Судьба крупной работы мастера — правительственного здания графства Оранж в Гошине, штат Нью-Йорк, — решается сейчас специальной комиссией, которая сфокусировалась на технических проблемах и установила, что в здании, имеющем 87 крыш, все 87 текут. Вопрос поставлен следующим образом: если деньги налогоплательщиков “утекают” в здание, не отвечающее их нуждам, стоит ли его сохранять? К тому же, как выяснилось, в этом городке далеко не все его обитатели являются поклонниками модернизма. Заезжий турист, спросивший полисмена, как найти офис местного самоуправления, услышал в ответ: “Поищите самое ужасное здание города”. Глава упомянутой комиссии говорит: “Если я устрою публичное голосование, этот дом будет завтра же разрушен”.
Вообще говоря, наследие модернистов в США является предметом охраны. Снос дома, построенного Ричардом Нёйтра в Палм-Спрингс, штат Калифорния, в те же 60-е, случившийся пару лет назад, вызвал шок и негодование не только со стороны специалистов. Элегантная постройка принадлежала семье, собиравшей произведения современного искусства. После кончины владельцев коллекция ушла с молотка Сотбис. Новый хозяин заплатил за дом $ 2,45 млн. Он был в хорошем состоянии и не нуждался в структурном ремонте. Какой-то мелкий чиновник разрешил снос без публичного обсуждения. В этой округе есть еще два дома того же мастера, и местная община позаботилась о том, чтобы их не постигла подобная судьба.
Больше повезло другому дому, того же Рудолфа.

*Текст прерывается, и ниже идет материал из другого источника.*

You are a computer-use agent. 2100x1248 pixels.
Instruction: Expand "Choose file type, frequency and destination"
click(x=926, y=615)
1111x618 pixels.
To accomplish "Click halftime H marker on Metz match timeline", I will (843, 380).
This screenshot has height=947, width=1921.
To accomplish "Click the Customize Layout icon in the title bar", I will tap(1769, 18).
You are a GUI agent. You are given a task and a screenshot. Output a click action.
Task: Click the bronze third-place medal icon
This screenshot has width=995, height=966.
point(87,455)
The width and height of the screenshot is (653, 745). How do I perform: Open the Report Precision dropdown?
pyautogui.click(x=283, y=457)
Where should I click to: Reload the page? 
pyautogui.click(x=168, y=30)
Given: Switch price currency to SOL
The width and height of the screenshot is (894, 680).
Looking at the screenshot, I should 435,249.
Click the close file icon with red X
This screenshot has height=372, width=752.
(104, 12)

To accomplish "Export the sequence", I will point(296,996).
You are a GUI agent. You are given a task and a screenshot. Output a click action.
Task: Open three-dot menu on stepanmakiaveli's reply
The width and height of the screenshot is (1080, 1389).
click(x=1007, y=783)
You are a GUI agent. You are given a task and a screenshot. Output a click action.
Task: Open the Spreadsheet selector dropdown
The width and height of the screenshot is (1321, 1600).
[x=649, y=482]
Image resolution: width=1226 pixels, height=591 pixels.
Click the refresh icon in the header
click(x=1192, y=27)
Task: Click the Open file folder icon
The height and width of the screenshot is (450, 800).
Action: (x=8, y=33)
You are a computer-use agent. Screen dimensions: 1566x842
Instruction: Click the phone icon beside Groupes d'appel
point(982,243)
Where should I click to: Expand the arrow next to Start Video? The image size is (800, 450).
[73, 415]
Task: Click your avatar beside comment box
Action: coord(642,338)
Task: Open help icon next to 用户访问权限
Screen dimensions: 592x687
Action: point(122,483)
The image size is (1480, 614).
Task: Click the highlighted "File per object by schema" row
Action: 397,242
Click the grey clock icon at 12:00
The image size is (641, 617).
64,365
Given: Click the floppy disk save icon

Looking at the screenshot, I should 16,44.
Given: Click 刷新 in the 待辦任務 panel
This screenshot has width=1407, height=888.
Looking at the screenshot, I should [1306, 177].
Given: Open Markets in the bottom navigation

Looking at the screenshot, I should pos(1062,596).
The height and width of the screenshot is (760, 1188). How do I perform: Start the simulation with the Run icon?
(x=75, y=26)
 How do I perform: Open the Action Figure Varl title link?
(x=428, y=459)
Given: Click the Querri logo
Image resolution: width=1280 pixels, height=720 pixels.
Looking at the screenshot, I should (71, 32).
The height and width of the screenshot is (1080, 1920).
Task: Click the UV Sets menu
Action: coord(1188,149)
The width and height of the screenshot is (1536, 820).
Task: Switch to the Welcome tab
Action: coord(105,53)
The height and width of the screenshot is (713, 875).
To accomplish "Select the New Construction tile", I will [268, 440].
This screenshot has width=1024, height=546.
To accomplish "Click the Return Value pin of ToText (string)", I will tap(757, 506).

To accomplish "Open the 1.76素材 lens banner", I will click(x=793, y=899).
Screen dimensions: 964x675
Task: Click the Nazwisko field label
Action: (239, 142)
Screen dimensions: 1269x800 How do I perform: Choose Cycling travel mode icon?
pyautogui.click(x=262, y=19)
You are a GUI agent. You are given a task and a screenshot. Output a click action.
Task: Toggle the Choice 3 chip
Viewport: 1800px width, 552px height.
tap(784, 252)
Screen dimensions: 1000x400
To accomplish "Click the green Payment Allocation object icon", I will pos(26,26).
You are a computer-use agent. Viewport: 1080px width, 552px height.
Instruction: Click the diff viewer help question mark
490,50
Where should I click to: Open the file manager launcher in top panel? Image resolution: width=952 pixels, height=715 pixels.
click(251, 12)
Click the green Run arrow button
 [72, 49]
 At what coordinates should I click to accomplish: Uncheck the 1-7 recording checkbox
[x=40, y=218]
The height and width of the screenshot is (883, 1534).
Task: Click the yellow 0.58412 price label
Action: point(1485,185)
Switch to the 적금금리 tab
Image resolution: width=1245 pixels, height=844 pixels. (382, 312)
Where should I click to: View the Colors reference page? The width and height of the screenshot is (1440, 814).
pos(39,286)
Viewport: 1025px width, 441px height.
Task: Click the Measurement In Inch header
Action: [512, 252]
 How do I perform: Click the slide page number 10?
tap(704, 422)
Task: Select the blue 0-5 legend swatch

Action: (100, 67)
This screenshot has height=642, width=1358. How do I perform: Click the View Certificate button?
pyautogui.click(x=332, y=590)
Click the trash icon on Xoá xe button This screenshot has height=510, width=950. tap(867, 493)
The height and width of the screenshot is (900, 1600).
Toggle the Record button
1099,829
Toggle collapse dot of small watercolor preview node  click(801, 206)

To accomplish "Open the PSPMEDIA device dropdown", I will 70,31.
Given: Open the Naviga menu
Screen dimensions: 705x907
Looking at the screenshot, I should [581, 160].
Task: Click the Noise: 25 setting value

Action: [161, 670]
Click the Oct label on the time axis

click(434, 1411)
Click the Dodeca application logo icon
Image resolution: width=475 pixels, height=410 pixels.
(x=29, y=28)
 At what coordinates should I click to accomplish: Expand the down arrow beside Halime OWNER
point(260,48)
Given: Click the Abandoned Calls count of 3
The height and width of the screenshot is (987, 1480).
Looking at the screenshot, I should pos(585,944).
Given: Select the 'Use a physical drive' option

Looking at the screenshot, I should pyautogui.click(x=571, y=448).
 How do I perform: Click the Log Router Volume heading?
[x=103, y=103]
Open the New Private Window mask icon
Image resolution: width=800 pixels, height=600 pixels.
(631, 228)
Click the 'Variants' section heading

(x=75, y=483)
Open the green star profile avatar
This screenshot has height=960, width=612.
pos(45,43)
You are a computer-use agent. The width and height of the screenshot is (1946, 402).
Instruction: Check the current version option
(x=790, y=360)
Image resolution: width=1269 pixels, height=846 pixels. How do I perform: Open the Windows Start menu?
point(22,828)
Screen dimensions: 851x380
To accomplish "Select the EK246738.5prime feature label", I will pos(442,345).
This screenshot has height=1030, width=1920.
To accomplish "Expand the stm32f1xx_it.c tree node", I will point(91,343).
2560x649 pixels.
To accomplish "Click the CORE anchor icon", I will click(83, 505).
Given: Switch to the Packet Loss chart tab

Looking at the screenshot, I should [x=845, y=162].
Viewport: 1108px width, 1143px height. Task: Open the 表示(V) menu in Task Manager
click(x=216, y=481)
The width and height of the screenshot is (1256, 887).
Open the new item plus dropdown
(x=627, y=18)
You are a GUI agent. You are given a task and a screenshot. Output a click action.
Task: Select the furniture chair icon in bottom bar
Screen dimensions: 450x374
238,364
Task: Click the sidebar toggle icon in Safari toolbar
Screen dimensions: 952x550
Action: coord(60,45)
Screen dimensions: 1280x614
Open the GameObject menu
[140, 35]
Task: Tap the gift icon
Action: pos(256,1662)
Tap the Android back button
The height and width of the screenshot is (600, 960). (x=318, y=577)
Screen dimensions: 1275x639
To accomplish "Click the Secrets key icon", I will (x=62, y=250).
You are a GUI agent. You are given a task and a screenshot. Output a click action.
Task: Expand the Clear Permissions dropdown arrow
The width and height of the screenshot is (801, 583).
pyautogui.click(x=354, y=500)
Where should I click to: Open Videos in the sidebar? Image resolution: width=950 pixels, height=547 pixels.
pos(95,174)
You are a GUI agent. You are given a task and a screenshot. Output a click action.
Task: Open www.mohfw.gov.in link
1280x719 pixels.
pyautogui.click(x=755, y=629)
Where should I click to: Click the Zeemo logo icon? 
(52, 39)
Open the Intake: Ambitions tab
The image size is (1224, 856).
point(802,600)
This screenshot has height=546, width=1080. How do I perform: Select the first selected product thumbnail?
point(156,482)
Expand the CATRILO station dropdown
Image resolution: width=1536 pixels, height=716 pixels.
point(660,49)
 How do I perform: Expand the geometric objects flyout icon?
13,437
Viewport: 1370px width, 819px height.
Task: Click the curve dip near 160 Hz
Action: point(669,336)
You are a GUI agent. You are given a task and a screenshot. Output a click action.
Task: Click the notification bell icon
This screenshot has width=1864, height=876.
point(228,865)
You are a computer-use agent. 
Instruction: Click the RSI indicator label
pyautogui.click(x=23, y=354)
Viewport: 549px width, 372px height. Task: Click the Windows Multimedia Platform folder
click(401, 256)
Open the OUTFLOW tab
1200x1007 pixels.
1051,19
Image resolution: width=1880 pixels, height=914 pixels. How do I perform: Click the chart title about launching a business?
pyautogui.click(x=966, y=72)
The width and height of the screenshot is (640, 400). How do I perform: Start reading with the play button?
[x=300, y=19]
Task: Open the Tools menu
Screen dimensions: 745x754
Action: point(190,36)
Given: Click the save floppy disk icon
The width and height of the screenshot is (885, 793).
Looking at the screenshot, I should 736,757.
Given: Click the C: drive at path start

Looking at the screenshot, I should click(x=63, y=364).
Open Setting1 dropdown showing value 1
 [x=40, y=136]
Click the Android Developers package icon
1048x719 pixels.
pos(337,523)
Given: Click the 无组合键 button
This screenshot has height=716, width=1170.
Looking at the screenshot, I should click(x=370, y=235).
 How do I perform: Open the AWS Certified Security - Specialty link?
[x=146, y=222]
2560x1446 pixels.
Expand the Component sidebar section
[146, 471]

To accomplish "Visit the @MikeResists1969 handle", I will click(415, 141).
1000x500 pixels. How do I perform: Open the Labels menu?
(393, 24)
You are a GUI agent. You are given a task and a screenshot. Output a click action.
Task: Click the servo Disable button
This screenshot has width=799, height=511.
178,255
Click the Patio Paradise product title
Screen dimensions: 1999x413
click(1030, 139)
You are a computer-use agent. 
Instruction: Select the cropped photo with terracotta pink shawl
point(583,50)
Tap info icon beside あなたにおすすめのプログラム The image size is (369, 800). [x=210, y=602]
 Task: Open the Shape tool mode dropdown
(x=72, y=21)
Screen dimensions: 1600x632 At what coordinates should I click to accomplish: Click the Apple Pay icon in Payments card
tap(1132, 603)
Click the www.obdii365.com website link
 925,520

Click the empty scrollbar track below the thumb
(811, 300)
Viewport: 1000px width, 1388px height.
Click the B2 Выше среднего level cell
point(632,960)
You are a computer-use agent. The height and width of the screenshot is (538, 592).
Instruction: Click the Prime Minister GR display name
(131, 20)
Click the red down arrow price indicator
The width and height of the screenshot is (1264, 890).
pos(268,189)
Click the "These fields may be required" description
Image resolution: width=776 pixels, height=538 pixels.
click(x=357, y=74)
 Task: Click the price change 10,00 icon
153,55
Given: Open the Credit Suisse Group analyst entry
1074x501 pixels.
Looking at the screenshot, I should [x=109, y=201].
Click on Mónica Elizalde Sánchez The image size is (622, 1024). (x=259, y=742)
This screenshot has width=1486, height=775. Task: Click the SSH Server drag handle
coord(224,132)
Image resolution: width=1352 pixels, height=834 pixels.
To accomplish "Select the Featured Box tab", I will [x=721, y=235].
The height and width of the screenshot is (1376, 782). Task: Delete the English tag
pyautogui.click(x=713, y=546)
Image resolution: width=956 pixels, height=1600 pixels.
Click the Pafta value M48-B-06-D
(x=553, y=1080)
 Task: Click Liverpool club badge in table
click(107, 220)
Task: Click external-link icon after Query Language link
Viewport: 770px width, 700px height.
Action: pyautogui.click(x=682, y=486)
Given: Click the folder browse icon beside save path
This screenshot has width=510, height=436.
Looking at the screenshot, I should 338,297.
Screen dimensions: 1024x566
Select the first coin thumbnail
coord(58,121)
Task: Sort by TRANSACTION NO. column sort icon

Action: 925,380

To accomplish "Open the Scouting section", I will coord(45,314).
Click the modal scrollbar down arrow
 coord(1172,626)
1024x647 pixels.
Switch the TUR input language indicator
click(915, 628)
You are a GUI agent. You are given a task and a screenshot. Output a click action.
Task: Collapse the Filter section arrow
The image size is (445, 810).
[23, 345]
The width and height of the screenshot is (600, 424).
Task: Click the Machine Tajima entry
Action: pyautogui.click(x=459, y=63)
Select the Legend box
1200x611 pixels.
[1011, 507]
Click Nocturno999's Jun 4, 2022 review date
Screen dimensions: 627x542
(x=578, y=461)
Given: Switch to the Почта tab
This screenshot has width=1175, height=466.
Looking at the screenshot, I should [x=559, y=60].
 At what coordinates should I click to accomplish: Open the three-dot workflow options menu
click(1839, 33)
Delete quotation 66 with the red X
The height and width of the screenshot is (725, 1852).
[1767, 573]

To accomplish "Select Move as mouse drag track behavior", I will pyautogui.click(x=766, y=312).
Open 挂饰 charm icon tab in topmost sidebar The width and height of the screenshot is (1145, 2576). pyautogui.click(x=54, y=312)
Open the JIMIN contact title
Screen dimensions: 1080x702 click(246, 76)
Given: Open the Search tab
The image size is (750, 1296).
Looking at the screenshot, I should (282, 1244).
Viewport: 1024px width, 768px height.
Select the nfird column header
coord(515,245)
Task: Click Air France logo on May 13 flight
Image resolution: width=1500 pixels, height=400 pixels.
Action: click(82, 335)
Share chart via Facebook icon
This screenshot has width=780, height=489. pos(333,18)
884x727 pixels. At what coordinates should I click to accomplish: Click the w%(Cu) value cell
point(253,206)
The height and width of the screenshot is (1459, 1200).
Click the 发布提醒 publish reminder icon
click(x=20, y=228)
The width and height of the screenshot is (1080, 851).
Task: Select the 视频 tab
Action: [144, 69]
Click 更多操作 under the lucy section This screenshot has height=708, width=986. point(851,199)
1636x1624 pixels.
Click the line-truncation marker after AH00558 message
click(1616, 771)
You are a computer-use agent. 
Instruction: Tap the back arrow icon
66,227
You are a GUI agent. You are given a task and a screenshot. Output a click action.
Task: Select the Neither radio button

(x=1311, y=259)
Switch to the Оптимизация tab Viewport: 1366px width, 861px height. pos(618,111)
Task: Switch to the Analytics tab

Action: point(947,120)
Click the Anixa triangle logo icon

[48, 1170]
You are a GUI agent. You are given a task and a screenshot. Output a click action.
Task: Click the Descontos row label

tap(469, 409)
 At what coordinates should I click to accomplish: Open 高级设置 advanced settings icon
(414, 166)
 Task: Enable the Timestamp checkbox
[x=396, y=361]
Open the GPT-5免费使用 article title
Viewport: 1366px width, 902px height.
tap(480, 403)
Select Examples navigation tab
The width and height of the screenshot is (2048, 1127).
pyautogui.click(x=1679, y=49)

Его остекленные проемы, обрамленные белыми рамами, и сегодня выглядят как новые. Доставшийся рачительным хозяевам, дом бережно сохранялся с самого начала. Владеющие им наследники не говорят, во сколько им обходится уход за этой постройкой. Есть подозрения, что это могут быть десятки тысяч долларов в год. Но если бы эту недвижимость они пожелали продать, скорей всего им было бы нелегко найти покупателя, желающего и впредь заботиться о постройке.
Роберт Стерн — нынешний декан Йельской школы архитектуры — говорит: “Многие здания 60-х должны уйти. Недостаточно прочные (увлечение экспериментами с новыми материалами), с низкими потолками (2,35 м), с неоткрывающимися окнами (применялось двойное остекление со встроенными жалюзи, которые не подлежали ремонту и замене), с неэффективными системами отопления (энергия тогда стоила много дешевле), они требуют значительных средств на модернизацию. Ббольших, чем на замену их новыми постройками. Но ценные памятники непременно должны быть сохранены”. Как здесь говорят, должно отделить шедевры от посредственности прежде, чем клин-баба (wrecking ball) может разрушить и то и другое.
Решение видится в том, чтобы сосредоточиться на спасении работ известных мастеров. Например, Эдварда Стоуна. “Я ненавидел его, когда был студентом, — говорит Стерн, имея в виду нью-йоркское музейное здание мастера, — но оно подлежит охране. Не потому, что красиво, а потому, что это веха в истории архитектурного вкуса”.